The amendments to Section 11a would expressly provide that Michigan public school districts are not required to operate their own schools, and would allow any public school district in the state to outsource the education of all pupils and the operation of all schools to any “public entity.” Under existing Michigan law, the phrase “public entity” would almost certainly include a public school academy (i.e., a charter school).
If you ask a lobbyist, he or she will tell you that this is a minor, harmless amendment that was simply included to allow certain small constituent districts to contract with their ISD or a neighboring district for the provision of educational services. But these lobbyists are not experts in the interpretation of statutory language. If the drafters of SB 710 had intended to limit this amendment to contracts between constituent districts and ISDs/neighboring districts, they certainly could have done so. But they did not. Instead, they included broad, sweeping language that would allow any school district to stop operating schools of its own and contract with any “public entity” for the education of its pupils.
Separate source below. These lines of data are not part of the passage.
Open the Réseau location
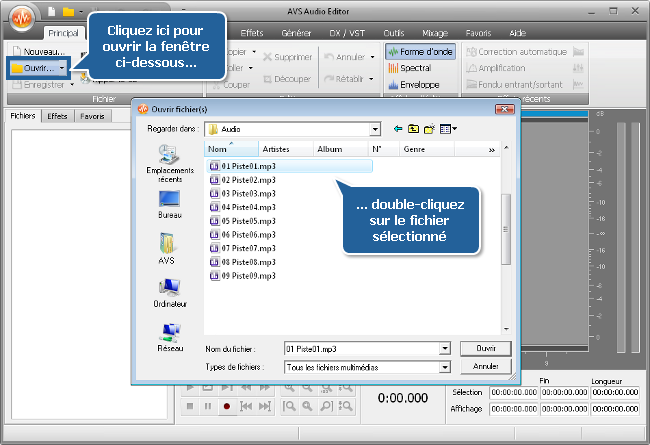The image size is (650, 445). click(169, 336)
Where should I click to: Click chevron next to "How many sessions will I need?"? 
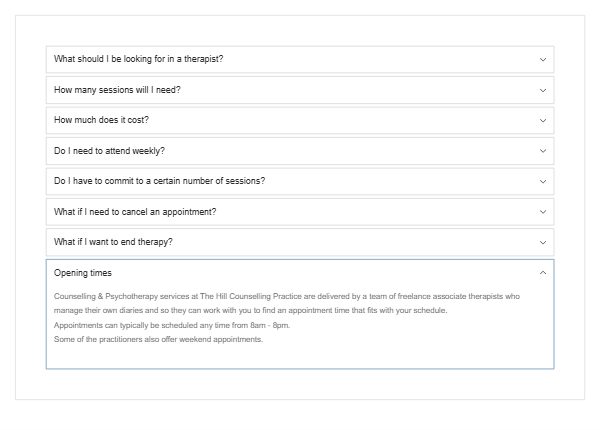[x=543, y=91]
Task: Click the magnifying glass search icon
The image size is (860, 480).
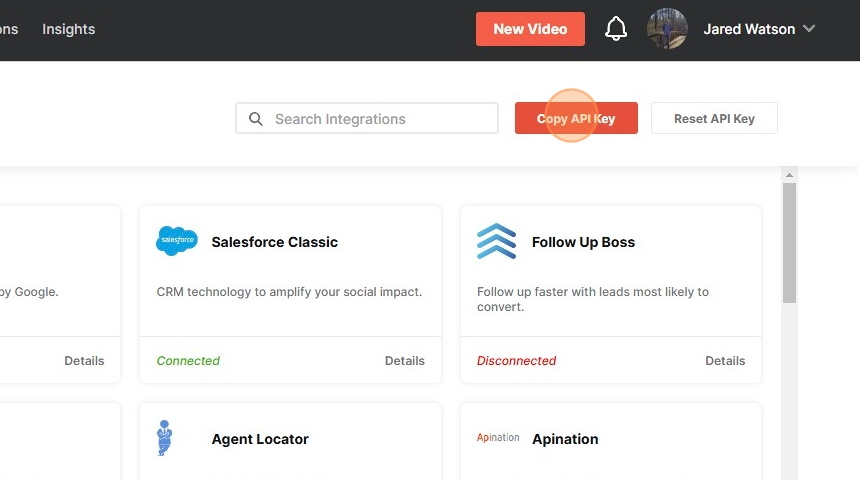Action: [256, 118]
You have to wonder why.
Any why does SB 710 remove the current language in Sections 501 and 502 specifying that school boards may only authorize their own charters if they operate grades K-12? Might it be to permit a K-12 school board to authorize its own district-wide charter, and to then turn over the education of all district pupils to that charter, despite the fact that the board would no longer be operating grades K-12?
If SB 710 is enacted as written, Michigan law will explicitly allow any public school district to contract away its core educational functions for the first time in history. While the power to outsource many services already exists in the Revised School Code, it is simply not clear whether this power extends to the operation of schools themselves. This amendment would turn something that is presently implicit at best into an explicit power for all school boards in the state by expressly providing that a school district need not operate its own schools. Remember Muskegon Heights and its wonderful experience with Mosaica? This amendment would authorize any school board to authorize its own charter and then enter into a district-wide contract with a charter company, even in an affluent district that is financially sound and not subject to emergency management.
This amendment would apply to all 540 traditional public school districts in Michigan. So ask yourself this question: Why would the MEA be supporting a bill with such a provision? Probably because the MEA—like AFT Michigan—does not understand the principles of statutory construction, and has no idea what the amendment would really mean.